Data Start Marker

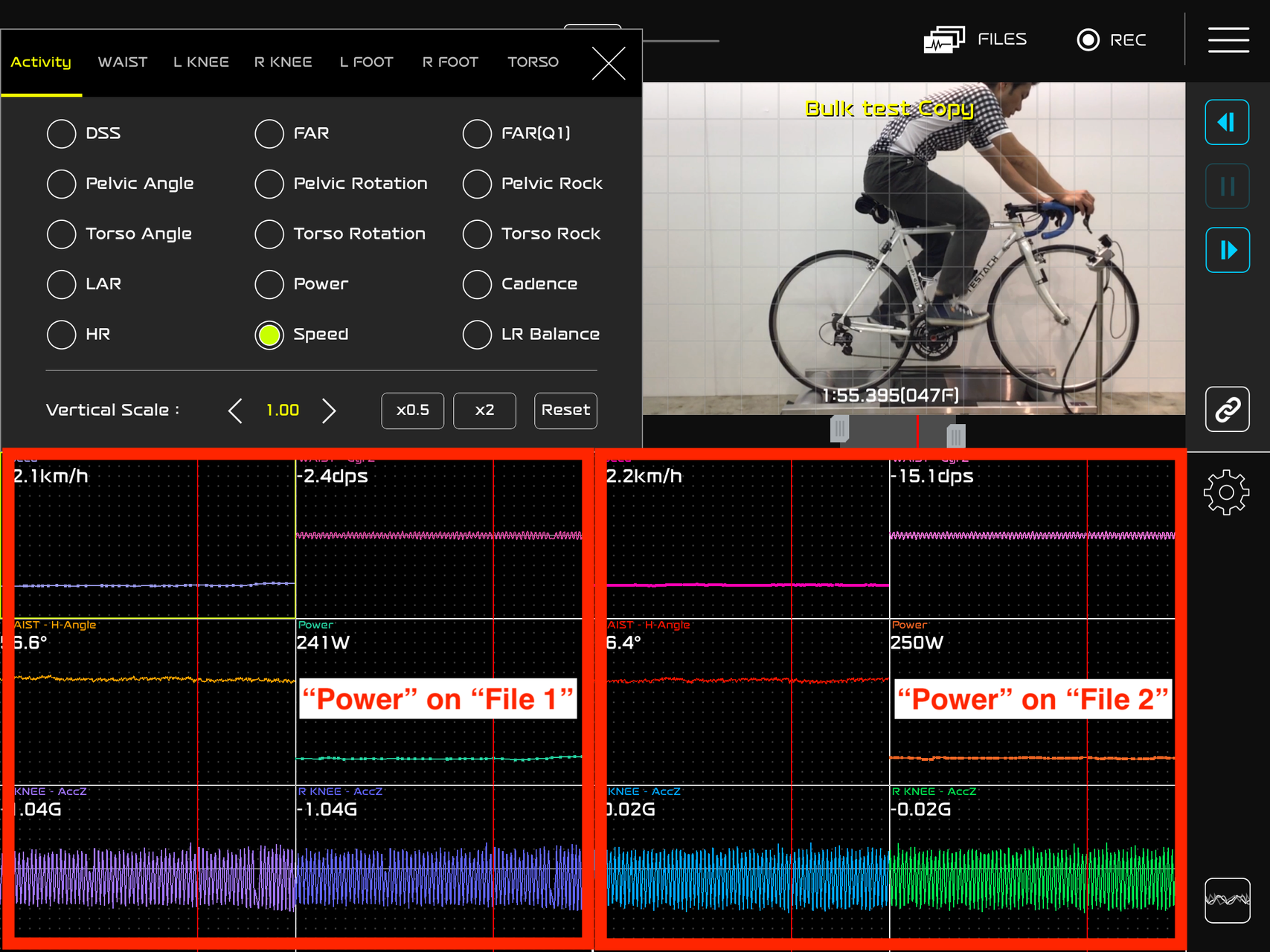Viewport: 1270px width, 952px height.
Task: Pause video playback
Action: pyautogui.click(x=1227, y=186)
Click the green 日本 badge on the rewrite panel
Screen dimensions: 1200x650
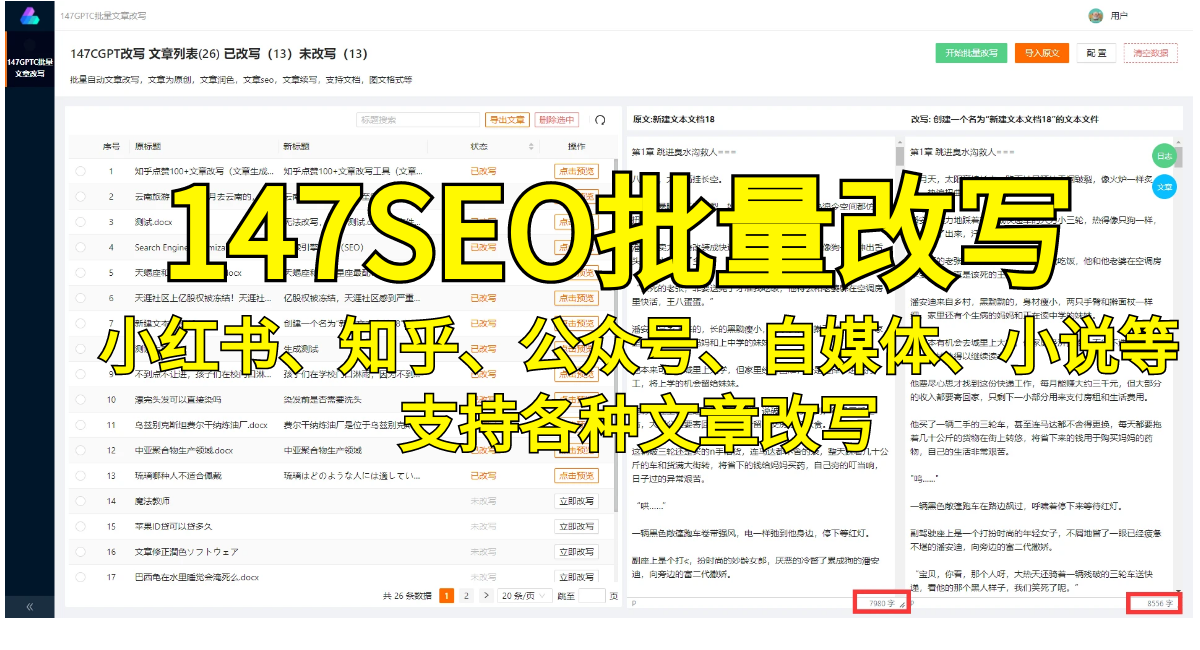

Data End Marker

■ Directions for this task: Leave out every picture and copy, exactly as written, the lines from the one with "Click the green 日本 badge on the rewrite panel" through the end of the records above.

■ Solution for this task:
Click the green 日本 badge on the rewrite panel
Screen dimensions: 1200x650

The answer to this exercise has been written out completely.